PHOENIX — Justin Wrobleski gave the Dodgers everything they could have asked for. The bullpen held the line long enough. For seven innings, Los Angeles looked like a team ready to take the series. Then the eighth inning arrived, Will Klein could not get three outs, and Ketel Marte made sure none of it mattered. The Arizona Diamondbacks walked off with a 3-2 win Thursday night at Chase Field, stealing the series finale and splitting the four-game set two games apiece.
Wrobleski Deals, the Dodgers Scratch and Claw
For six innings, Wrobleski was exactly what the Dodgers needed him to be. Working efficiently against an Arizona lineup that could not put anything together, he scattered six hits, walked no one, and struck out four. His ERA dropped to 2.62 on the night, a further testament to what has quietly become one of the more reliable rotations in the National League. The Diamondbacks loaded the corners in the third but came away empty. Wrobleski took care of the rest himself.


The Dodgers broke through in the fifth. Kyle Tucker singled to start the inning, and after a Will Smith double play wiped him out, the bottom of the order answered. Max Muncy singled, and with pinch-runner Santiago Espinal on first, Ryan Ward doubled to center to score him and put Los Angeles on top. Dalton Rushing followed with a single to bring home Ward, and just like that it was 2-0. Ward finished the night 1-for-2 with a walk and an RBI. Rushing went 1-for-3 with an RBI of his own. The offense was not pretty, but it was enough. That is until it wasn’t.
The Eighth Inning Gives It All Back
This is where the night turned. Kyle Hurt had handled the seventh cleanly, picking up his fifth hold of the season with two strikeouts and allowing nothing. Then Will Klein entered with a 2-0 lead and a chance to hand it to the closer. He could not do it. Corbin Carroll led off with his ninth home run of the season, a fly ball to right that cut the deficit to one. Klein walked Gabriel Moreno. Nolan Arenado struck out, and it looked like the Dodgers might escape. Then Ryan Waldschmidt singled to put runners on first and second, and Alex Vesia came on to try to get the final out.

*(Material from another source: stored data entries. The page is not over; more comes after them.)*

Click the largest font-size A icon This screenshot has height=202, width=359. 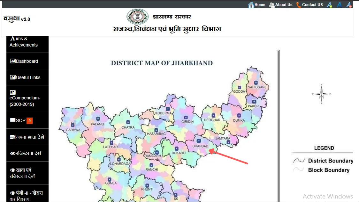pyautogui.click(x=329, y=4)
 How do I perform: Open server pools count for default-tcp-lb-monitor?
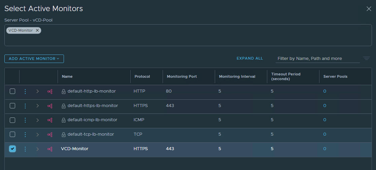coord(324,134)
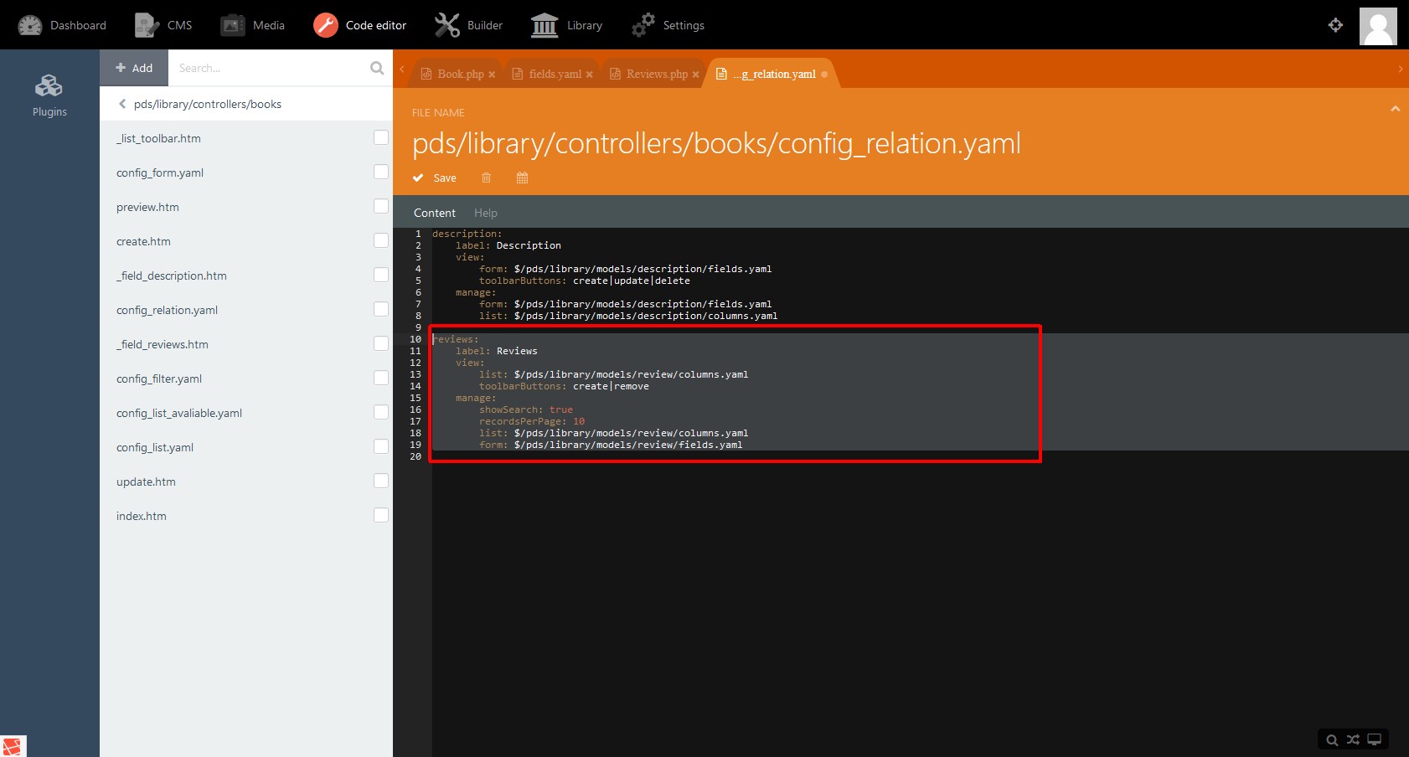Screen dimensions: 1409x757
Task: Click Save to store the file
Action: pos(436,178)
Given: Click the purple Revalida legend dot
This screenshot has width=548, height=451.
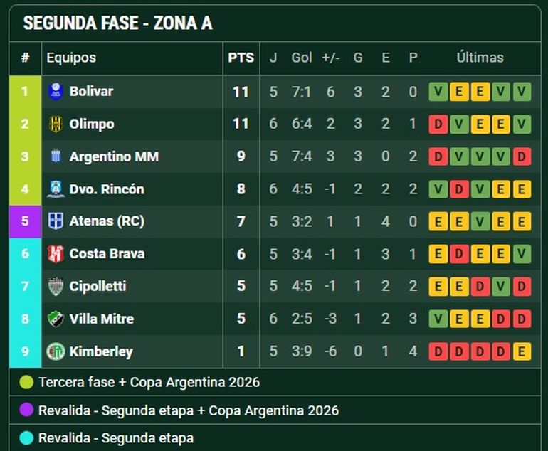Looking at the screenshot, I should click(x=26, y=410).
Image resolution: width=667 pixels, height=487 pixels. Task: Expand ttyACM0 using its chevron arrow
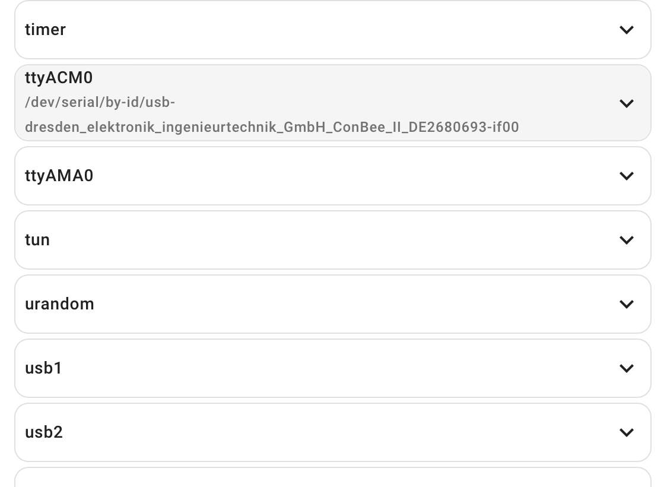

He did not. Geraldo Perdomo singled to center to score Moreno and tie the game at two. The 2-0 lead was gone. Seven innings of clean, controlled baseball erased in less than fifteen minutes. Klein was charged with two runs in a third of an inning, his ERA ticking up to 2.45. Vesia escaped without further damage but was tagged with his first blown save of the season. The 2-0 advantage had become a 2-2 tie, and the Dodgers now needed extra chances they would not get.
Marte Ends It
The ninth inning belonged to Ketel Marte. Tanner Scott entered to try to send it to extras. Tommy Troy struck out to open the inning. Then Marte stepped in and did not waste time. He drove a Scott offering over the left-field wall for his 11th home run of the season, a walk-off shot that sent Chase Field into a frenzy and sent the Dodgers home with a loss. Scott dropped to 1-3 on the year. Paul Sewald, who had handled the ninth with a scoreless inning of his own, picked up the win. The final was 3-2, Arizona, in nine.
The Dodgers finished with six hits and struck out five times. Mookie Betts and Freddie Freeman, the top two in the order, went a combined 0-for-8. The offense was scattered throughout, never able to string anything together once the fifth inning scoring was done. Tucker went 1-for-4 with a strikeout. Will Smith doubled in the ninth with two outs and a chance to tie it, but Espinal struck out to end the threat. Chances that almost materialized, but did not. That was the story of the night.
Up Next
Los Angeles returns home to start a new series against the Angels. Roki Sasaki takes the mound Friday as the Dodgers look to reset after a road split they will not want to dwell on for long.